- SOURCE EXCERPT
* start *
BICYCLE BITCHEN: PT 2
Thread started by brittany
at 11.12.13 - 10:30 am
Just wanted you to know, please feel free to show up at Bicycle Bitchen! Guys are totally welcome! I went yesterday, and not only was a guy inside, but the guys who hang out there ALL DAY were outside the gate, chillin, bothering me, of course. Because 3 hours of acting respectful is just too many.
Safe space my ass. Those girls laughed
at me when I let them know I was "Sorry I'm in shock" and "maybe I should leave" because "Efrin tried to fuck me at 3am last time I was at the Kitchen and is sitting out front."
Did he leave me alone, knowing our last experience together included unprovoked sexual advances and I was pissed? Nope, because I am rarely treated with respect, and am constantly blamed for it.
"Hi Brittany" "I'm not your friend." *hilarious male laughter ensues* Patriarchy wins. Send Rudy to Brittany after she leaves. What did Brittany do wrong? Show up?
Safe space as long as Efrin doesn't want to fuck you out of nowhere, and be enabled by Midnight Ridazz asswipes who think you can act like a total clear-verbal-boundary-crossing douchebag, as long as you're piss-soaked drunk.
* end *
- WORK TO BE COMPLETED
According to the forum thread, at what date and time was it started? The material bears no relation to the forum thread.

- RECORD SET
* start *
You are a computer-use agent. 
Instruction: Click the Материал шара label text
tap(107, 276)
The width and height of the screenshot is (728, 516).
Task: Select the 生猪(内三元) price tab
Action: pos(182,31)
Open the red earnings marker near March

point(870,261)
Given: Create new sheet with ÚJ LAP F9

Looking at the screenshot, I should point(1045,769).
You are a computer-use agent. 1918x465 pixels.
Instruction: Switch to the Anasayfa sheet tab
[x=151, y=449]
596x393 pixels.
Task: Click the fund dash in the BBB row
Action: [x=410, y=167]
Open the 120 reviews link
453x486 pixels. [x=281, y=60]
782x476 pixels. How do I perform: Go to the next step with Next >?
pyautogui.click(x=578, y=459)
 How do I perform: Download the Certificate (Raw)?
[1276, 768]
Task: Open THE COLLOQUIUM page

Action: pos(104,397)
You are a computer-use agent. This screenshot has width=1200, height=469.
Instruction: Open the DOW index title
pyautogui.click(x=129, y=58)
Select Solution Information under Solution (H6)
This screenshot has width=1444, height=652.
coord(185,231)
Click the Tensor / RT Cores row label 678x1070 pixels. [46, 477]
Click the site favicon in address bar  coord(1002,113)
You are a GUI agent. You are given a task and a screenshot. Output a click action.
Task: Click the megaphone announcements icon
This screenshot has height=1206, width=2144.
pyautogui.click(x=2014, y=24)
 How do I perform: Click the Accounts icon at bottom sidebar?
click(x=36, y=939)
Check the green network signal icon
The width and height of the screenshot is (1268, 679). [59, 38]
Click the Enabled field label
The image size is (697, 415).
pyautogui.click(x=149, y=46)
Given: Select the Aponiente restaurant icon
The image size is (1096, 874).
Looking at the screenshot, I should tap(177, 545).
* end *
- OUTPUT
It was started on 11.12.13 at 10:30 am.